At the same time, the city's housing market has been strained by foreign buyers and a tilt towards short-term rentals, pushing up the cost of living and driving the local, often younger, residents out. The term "overtourism" has come to encapsulate these challenges, highlighting that the tourism industry's success hinges on more than just offering quality hospitality. It requires a delicate balance to maintain local culture and lifestyles, integrate tourism into the broader economy, and ensure residents' quality of life.

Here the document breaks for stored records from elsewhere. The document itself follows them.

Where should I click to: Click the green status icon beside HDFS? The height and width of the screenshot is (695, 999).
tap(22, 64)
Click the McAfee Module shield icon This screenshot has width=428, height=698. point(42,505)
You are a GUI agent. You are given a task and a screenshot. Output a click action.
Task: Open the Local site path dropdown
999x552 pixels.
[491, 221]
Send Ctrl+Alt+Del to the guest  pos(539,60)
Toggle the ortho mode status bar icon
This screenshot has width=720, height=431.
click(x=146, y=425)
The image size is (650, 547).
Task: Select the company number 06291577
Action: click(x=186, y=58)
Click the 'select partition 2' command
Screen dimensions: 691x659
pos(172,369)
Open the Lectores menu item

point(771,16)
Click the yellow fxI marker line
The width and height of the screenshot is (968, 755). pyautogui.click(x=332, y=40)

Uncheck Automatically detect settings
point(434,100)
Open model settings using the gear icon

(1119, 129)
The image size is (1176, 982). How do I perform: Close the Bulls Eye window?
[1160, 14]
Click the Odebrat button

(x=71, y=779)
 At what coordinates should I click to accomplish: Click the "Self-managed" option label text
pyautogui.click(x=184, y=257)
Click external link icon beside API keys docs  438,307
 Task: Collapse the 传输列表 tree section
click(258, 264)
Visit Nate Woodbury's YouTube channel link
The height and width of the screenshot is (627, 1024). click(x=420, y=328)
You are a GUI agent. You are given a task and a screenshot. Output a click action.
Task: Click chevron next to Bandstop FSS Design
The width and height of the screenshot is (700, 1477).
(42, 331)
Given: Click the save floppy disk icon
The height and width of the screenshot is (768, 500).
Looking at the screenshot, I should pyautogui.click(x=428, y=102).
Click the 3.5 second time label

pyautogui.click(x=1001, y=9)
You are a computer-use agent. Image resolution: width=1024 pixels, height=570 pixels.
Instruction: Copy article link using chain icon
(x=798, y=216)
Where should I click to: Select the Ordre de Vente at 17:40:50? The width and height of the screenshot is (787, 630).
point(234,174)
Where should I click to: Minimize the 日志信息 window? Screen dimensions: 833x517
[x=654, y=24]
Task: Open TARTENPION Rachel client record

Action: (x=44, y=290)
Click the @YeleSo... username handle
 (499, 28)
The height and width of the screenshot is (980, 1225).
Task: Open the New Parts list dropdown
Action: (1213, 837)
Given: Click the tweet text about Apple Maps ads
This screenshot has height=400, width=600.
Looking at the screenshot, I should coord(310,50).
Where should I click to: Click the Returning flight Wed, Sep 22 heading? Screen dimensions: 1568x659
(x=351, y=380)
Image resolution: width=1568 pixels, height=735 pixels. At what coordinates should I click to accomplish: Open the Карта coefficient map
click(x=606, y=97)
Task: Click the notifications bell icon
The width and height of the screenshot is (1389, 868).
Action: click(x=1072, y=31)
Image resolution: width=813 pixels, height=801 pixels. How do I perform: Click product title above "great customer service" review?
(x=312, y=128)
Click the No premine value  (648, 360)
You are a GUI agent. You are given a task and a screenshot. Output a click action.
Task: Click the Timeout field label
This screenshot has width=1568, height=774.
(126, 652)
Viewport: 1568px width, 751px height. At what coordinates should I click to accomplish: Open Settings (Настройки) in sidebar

This concept of "overtourism" becomes tangible when visiting places like the Pena Palace in Sintra, a picturesque village nestled in the mountains near Lisbon. Here, the architecture and regal palaces draw innumerable visitors. Despite managing tourist inflow with timed entry slots, the experience is overshadowed by the volume of people, making it difficult to appreciate the palace's splendor and the traditionally tranquil Sintra ambiance.
The lesson is clear: the future of tourism must be mindful of its impact, ensuring that while it caters to visitors, it also preserves the integrity of local communities, their cultural assets, natural settings, and the essence of what makes places like Lisbon unique and liveable.